On May 11, 2016 I posted an article describing the source of economic value. I revisit that subject because of its vital importance to economic reasoning.
In this post I will respond to some questions which have arisen since I posted that article more than two years ago. I’m sure that these questions are not all-inclusive. Thus, I will address the source of value when it becomes pertinent to other topics on this blog.
Validation of Source
How do we know that individuals are the only source of value?
Of all the sources that have been proposed for economic value, only the individual as the sole source holds up to logical scrutiny. Every other source, whether it be intrinsic value, labor input, or production cost, require some modification when looked at in detail. The only element consistently involved in the determination of value consists of individual people.
Economic goods seem to have different values under different circumstances and different uses. This fact negates the validity of any intrinsic value.
The production of nearly identical economic goods can require vastly different degrees of labor in terms of time and quality. Thus, no consistency exists in the labor theory of value.

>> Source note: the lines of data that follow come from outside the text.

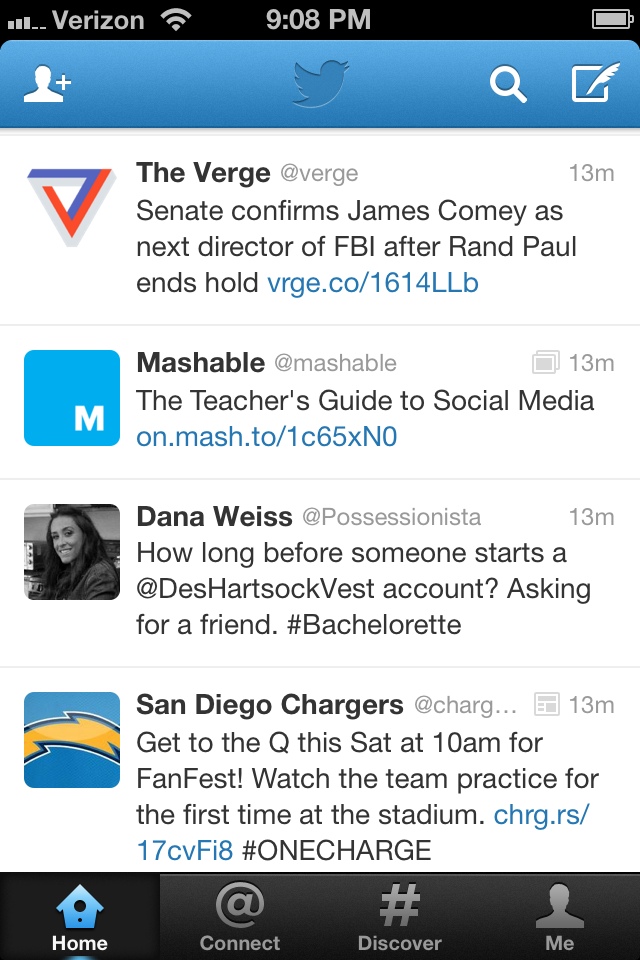Tap the Twitter bird logo

tap(320, 84)
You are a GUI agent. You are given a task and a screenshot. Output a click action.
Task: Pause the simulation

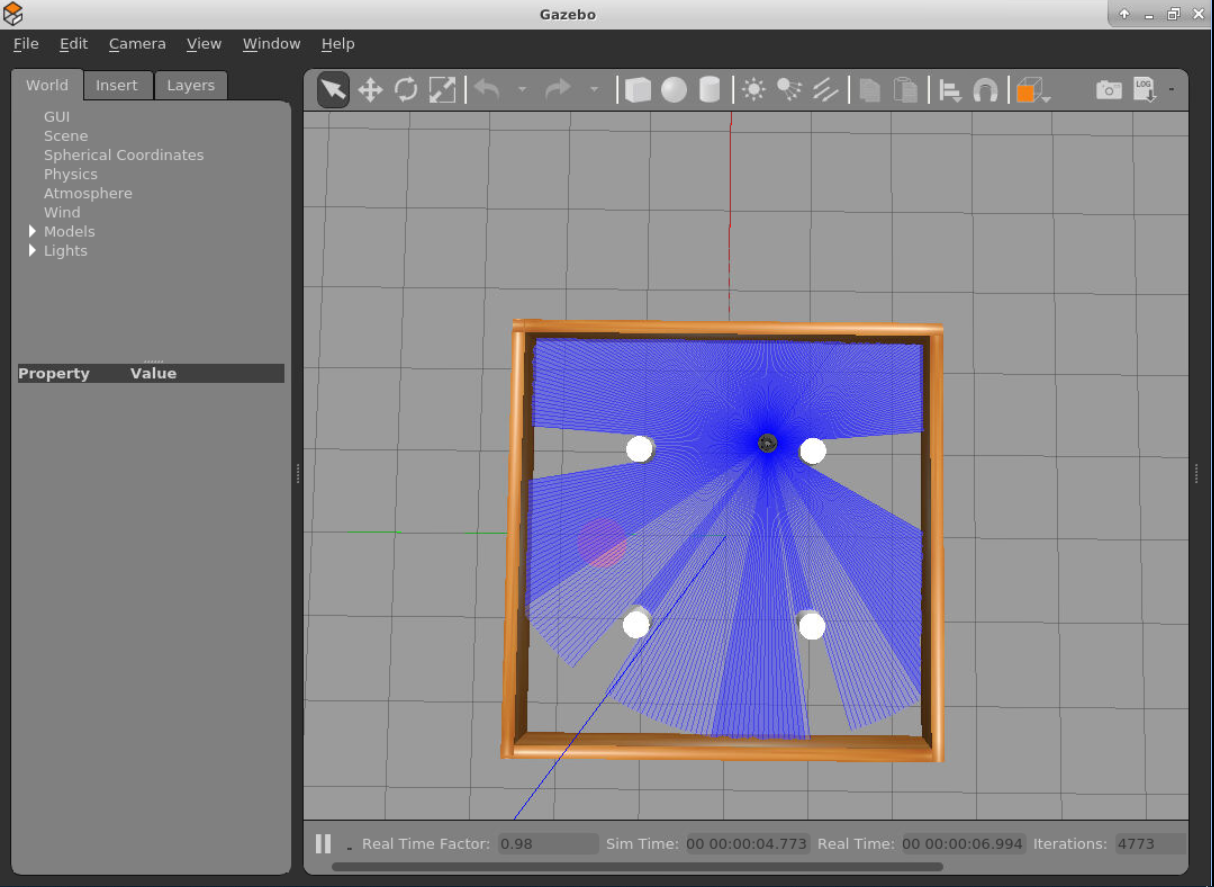click(323, 844)
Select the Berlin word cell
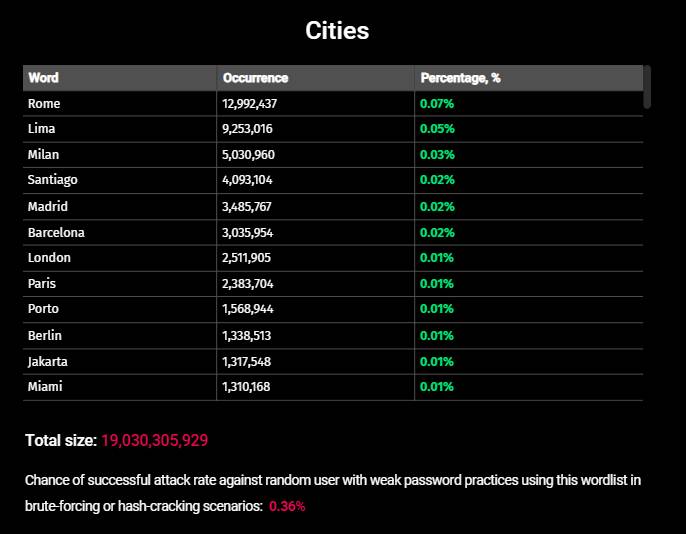The height and width of the screenshot is (534, 686). pyautogui.click(x=45, y=335)
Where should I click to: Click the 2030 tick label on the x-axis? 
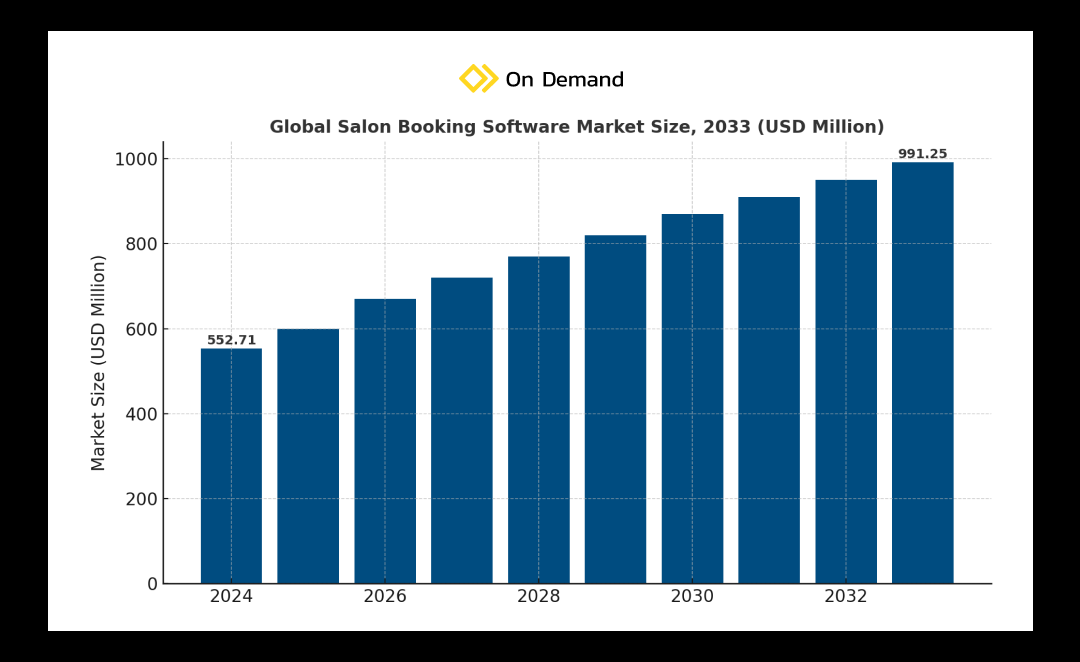692,597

Different producers of nearly identical economic goods can have significantly different cost structures. The cost of production theory of value also fails logical tests.
On the other hand, the existence of value always involves individuals.
Use or Exchange
Is there a difference between use value and exchange value?

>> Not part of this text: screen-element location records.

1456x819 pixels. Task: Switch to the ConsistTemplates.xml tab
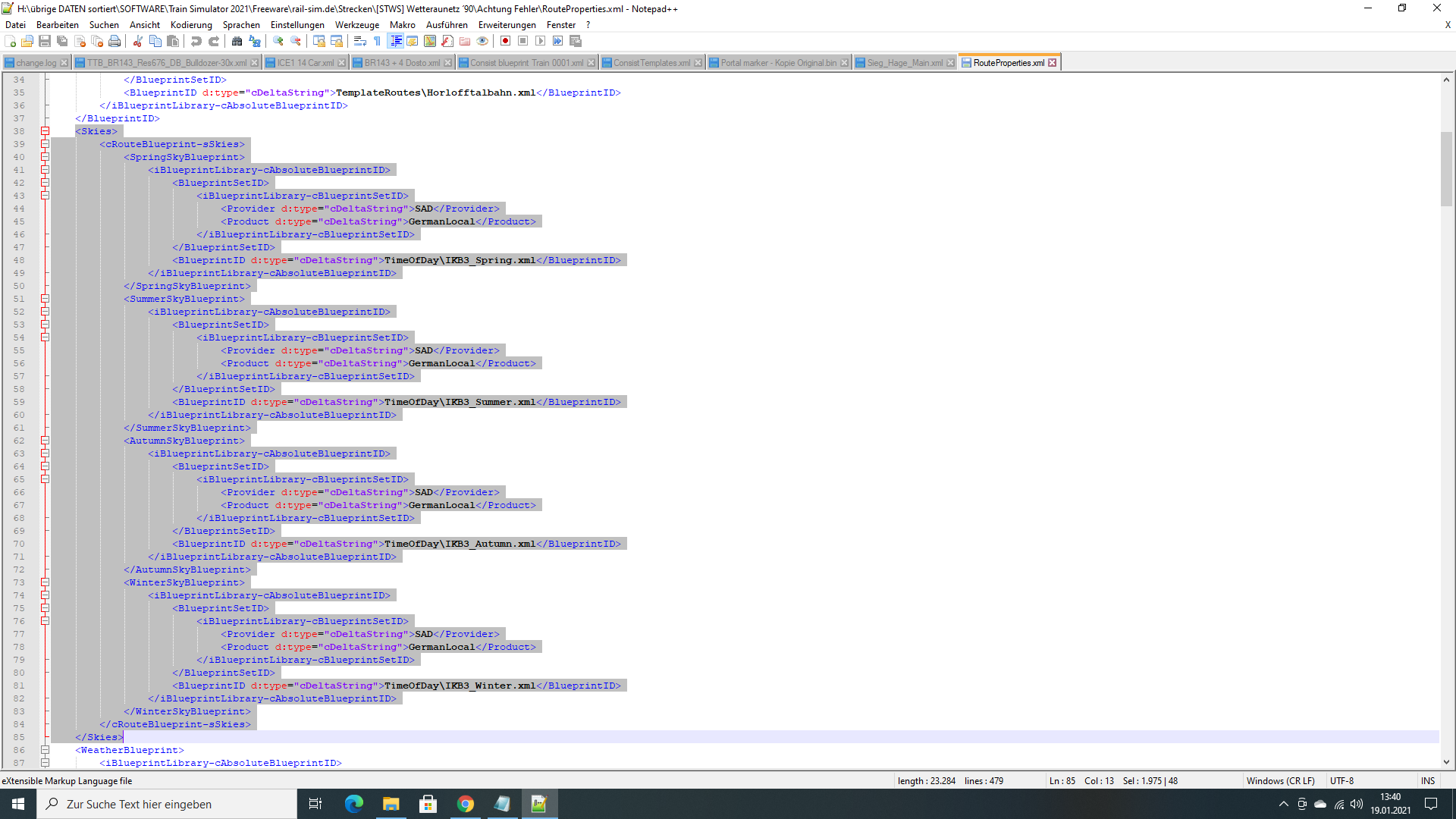(x=651, y=63)
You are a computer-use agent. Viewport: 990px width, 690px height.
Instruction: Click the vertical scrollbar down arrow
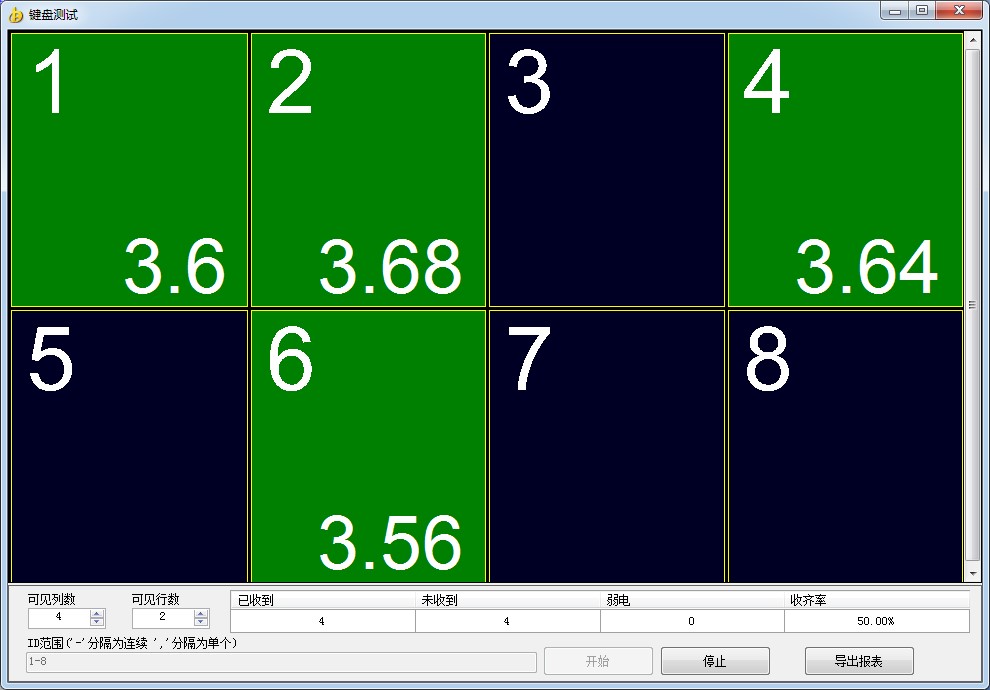tap(972, 574)
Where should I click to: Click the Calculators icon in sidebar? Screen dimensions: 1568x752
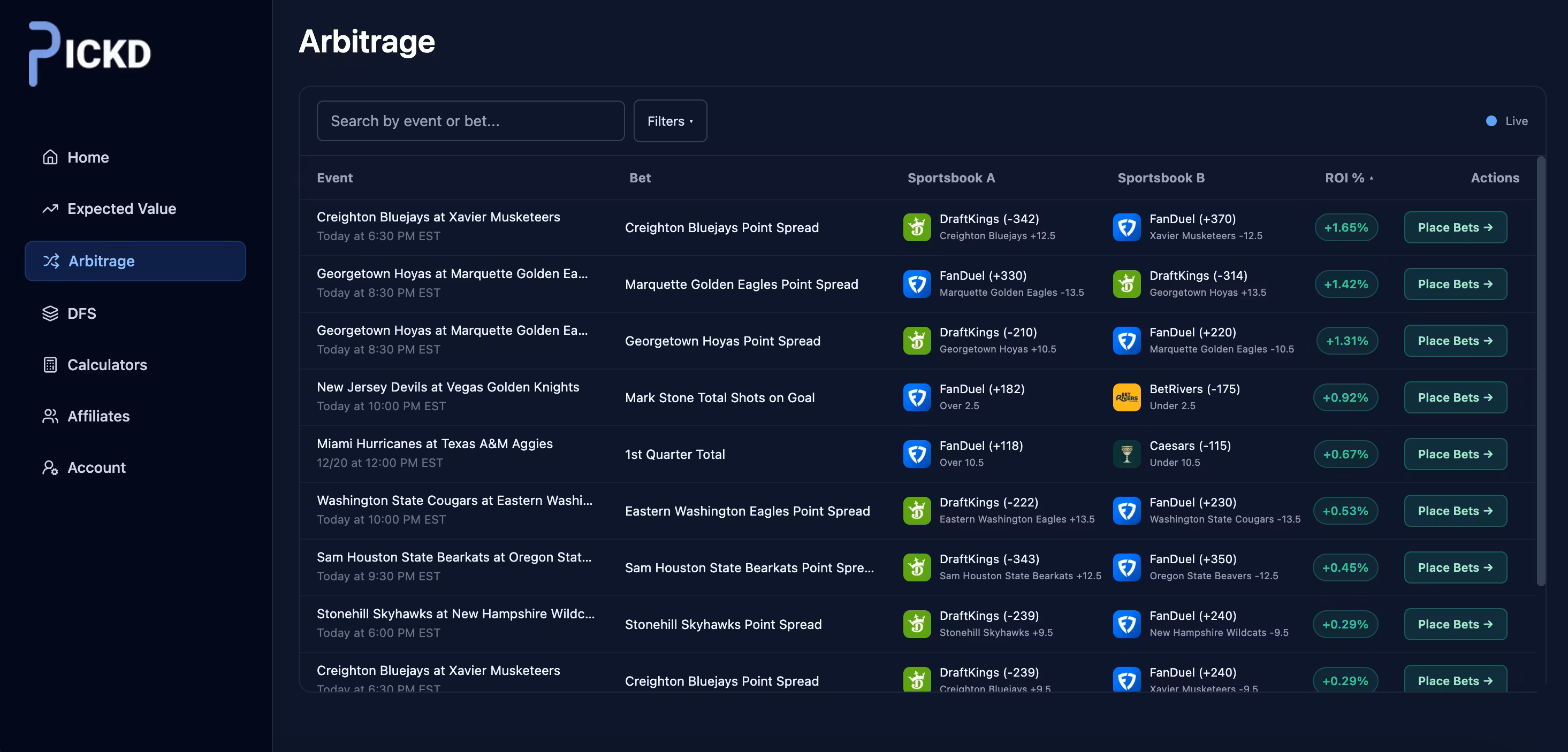point(50,364)
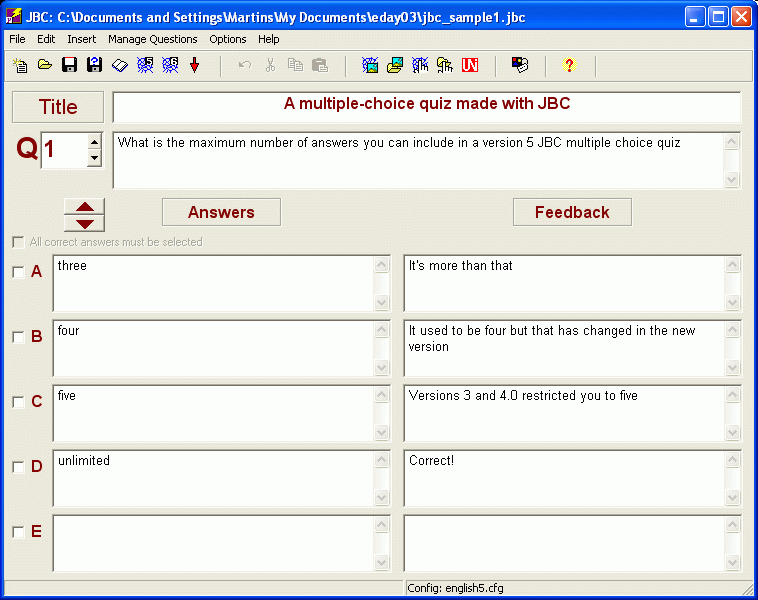Image resolution: width=758 pixels, height=600 pixels.
Task: Increase the question number with up spinner
Action: pyautogui.click(x=94, y=143)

Some theorists have attempted to distinguish between “use value” and “exchange value.” From the standpoint of source these distinctions make no difference. From the standpoint of the individual “exchange” consists of just another form of use. This provides yet another consistency in advocating that individuals provide the only source of economic value.
Value of Money
Does money have a different source of value than other economic goods?
Some people have the mistaken impression that money has a different source of value than other economic goods. This could not be further from the truth, for money consists of just another economic good (or the claim for an economic good.) The only significant difference on this good is that it’s held for the purpose of indirect exchange. It has, however, exactly the same source of value as does any other economic good.

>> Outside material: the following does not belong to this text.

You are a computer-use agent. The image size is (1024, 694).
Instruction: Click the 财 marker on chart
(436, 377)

Having a logically consistent source of economic value plays a critically important role in the development of logically consistent economic theory.
The development of reliable theories in any field of study relies on consistent fundamental premises. The same applies to the source of value in the development of any reliable economic theory. The only consistently fundamental premise in the development of theories of value consists of individuals as the source of value.
I shall return to the importance of this fact many times in the course of my blog entries.